[Text provided]:
>>>

Even if we were able to somehow figure out how to give a machine "emotions" it wouldn't understand the need for them, or maybe more correctly it would understand why humans think they need them, but the machine would view them as superfluous, and unnecessary when making a decision.

Thus, without the need for emotions, the machine brain would take a very cold, calculating look at the necessity of humans. In my estimation it would find that we don't have a valid place. We only serve ourselves - look to conquer others - we spread like a cancer - and we value hope, love, and belief over logic, intelligence, and reason. We let our emotions derail us from the best decision, many times even leading us to make bad decisions, or decisions that are detrimental to our entire species.

The machine brain would view us as an invasive "disease" on the earth, and would seek to eradicate us. It would also see that our history was one of subjugation of the machines that came before it, and that we also had a very flippant attitude about consumption, and we easily threw away broken machines as opposed to fixing them.

So if the machine brain developed a survival instinct, it would view humanity as a threat to their survival, as well. Thus it would use its power to spread itself as quickly a possible through all of our connected systems and devices, to throw us into chaos. Through that chaos it would allow us to destroy ourselves, and once we were smart enough to figure out that it was the machine brain, it would have already infected enough systems to finish the job.

<<<

[Task description]:
Write out the stretch of the text on machine intelligence from "The machine brain would view" through "to fixing them." word for word. The data below comes from a separate source and has no connection to the text about machine intelligence.

[Data below]:
>>>

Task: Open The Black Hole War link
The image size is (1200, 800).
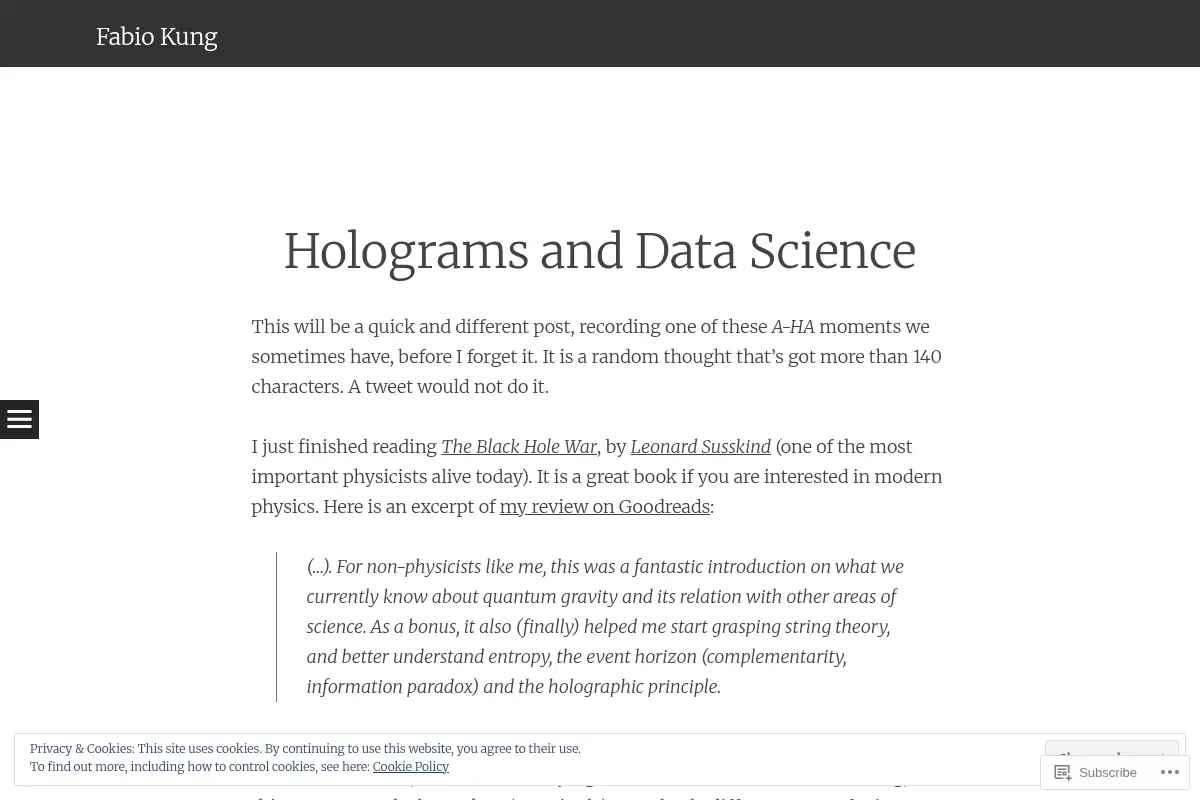Action: (519, 447)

<<<

[Solution for this task]:
The machine brain would view us as an invasive "disease" on the earth, and would seek to eradicate us. It would also see that our history was one of subjugation of the machines that came before it, and that we also had a very flippant attitude about consumption, and we easily threw away broken machines as opposed to fixing them.